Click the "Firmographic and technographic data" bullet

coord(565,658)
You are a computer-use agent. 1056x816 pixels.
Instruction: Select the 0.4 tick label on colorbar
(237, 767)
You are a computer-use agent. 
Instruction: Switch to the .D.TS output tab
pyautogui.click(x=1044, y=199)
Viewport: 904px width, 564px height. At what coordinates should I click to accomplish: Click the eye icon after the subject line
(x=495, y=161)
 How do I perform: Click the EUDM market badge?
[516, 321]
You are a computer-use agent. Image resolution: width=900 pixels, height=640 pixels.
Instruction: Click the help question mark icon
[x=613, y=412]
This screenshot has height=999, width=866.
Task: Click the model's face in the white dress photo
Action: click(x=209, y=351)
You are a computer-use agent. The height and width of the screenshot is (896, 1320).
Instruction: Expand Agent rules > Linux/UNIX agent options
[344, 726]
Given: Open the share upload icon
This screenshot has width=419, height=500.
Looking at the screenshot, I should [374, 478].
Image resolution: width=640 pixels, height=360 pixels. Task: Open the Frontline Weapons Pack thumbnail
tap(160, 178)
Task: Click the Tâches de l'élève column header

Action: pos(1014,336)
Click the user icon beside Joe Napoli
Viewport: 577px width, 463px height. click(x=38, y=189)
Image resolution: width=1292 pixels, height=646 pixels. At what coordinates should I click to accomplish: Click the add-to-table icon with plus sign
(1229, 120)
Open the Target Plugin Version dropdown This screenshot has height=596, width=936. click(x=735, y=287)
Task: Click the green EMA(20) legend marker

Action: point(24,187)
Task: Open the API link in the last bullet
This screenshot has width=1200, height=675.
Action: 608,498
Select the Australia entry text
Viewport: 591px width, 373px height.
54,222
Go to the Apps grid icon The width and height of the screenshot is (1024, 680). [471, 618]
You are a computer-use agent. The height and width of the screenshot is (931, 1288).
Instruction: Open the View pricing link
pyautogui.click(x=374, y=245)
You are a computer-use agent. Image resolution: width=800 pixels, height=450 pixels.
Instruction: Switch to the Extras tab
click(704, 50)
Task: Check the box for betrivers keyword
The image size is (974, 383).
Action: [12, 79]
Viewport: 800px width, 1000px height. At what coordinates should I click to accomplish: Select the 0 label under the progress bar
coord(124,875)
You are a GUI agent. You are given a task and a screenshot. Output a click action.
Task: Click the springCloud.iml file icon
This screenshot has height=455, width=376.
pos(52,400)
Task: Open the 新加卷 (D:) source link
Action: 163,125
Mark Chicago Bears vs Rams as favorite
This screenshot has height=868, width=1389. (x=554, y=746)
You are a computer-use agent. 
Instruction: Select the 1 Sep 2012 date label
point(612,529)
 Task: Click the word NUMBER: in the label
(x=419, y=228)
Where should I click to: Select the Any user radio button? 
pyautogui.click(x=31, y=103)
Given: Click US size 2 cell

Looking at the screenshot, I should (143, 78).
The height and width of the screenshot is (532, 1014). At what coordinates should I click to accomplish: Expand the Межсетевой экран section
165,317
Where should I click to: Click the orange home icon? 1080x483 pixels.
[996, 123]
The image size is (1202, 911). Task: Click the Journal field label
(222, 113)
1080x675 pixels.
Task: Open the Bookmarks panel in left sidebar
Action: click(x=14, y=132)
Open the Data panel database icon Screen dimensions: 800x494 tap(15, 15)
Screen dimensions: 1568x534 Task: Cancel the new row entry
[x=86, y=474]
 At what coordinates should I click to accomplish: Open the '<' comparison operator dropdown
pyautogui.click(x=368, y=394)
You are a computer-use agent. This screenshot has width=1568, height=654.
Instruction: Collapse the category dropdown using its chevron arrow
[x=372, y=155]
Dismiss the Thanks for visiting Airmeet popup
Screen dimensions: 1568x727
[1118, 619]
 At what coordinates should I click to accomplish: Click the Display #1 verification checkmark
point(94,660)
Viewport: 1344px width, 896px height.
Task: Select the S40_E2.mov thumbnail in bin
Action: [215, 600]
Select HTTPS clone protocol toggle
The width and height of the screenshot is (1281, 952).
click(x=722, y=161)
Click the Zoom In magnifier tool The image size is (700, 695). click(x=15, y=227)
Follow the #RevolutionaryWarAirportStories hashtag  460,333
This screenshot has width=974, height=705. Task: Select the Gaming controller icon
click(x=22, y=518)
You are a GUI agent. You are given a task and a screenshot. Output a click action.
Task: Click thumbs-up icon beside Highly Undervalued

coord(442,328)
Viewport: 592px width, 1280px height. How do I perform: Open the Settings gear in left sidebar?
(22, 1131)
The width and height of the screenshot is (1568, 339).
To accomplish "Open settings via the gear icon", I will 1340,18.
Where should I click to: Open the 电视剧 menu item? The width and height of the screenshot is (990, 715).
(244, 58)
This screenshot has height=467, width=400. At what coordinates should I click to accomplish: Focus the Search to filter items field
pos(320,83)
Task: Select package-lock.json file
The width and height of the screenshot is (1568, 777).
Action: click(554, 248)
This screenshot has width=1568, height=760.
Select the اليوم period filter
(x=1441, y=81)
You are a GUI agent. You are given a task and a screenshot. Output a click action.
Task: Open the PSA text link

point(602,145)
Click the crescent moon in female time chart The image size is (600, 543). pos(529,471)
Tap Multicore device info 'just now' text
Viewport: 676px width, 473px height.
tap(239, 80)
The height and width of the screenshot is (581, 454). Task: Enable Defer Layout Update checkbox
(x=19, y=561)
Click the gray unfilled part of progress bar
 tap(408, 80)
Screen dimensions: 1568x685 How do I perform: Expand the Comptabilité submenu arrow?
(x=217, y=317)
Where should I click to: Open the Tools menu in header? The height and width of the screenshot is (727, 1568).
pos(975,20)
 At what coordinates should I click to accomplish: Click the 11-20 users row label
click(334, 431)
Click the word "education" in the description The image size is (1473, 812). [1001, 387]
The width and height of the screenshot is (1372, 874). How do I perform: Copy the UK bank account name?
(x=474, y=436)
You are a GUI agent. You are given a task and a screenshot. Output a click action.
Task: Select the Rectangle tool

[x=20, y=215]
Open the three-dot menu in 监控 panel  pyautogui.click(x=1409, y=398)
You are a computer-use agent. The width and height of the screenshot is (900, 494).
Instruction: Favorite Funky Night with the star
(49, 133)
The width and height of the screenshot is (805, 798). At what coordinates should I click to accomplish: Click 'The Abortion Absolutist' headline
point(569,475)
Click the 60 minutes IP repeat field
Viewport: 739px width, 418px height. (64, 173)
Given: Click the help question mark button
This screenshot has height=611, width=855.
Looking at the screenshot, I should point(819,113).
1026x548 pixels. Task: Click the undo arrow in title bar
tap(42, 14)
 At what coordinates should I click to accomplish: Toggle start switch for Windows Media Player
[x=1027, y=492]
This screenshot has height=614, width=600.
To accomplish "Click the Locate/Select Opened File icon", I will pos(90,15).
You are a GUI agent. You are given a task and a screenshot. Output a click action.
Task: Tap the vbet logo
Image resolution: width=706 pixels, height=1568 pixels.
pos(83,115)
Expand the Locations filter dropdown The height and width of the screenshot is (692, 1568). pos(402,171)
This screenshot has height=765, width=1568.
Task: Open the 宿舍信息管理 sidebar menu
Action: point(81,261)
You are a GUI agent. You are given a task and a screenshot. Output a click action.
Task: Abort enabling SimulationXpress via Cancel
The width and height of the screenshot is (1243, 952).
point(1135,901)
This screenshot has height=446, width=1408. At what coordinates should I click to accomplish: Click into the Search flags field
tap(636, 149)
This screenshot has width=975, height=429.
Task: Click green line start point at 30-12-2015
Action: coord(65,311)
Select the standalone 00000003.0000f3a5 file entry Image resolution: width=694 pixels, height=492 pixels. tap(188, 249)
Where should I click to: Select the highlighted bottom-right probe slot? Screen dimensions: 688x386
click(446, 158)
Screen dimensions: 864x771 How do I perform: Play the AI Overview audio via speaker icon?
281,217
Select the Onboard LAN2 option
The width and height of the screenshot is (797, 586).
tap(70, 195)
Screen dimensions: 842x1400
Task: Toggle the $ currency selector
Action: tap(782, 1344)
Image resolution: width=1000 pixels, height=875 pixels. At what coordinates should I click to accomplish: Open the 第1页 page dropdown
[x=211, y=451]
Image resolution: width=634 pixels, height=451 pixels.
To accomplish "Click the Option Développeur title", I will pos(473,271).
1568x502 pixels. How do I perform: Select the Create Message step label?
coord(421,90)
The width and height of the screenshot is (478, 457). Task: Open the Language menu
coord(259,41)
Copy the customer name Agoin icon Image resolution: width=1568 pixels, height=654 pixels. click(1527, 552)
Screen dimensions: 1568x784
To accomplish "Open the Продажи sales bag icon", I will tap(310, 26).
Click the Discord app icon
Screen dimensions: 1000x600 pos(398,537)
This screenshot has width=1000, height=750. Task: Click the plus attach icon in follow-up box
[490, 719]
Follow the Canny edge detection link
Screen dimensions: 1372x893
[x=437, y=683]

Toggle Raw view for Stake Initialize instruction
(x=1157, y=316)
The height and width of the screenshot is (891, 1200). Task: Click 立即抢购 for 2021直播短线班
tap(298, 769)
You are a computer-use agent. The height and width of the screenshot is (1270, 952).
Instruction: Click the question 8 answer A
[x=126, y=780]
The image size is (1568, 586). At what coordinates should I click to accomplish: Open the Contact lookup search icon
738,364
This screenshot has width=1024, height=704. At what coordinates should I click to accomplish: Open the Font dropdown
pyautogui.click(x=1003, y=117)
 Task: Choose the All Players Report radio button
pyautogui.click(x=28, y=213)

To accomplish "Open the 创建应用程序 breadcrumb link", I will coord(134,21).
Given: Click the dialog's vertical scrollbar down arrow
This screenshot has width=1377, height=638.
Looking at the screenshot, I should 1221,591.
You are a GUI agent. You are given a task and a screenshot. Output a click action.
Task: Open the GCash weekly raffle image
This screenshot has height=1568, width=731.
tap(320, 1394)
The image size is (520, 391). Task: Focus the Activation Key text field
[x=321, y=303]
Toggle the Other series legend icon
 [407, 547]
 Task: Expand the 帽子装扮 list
━━━━━━━━━━━━━━━━
▶ **What you are asked to do**: Lines holding the string "will" must be copied out of the entries above.

▶ **Completed exercise**:
To accomplish "Open settings via the gear icon", I will 1340,18.
To accomplish "Click the Locate/Select Opened File icon", I will pos(90,15).
To accomplish "Click the Option Développeur title", I will pos(473,271).
To accomplish "Open the Продажи sales bag icon", I will tap(310, 26).
To accomplish "Open the 创建应用程序 breadcrumb link", I will coord(134,21).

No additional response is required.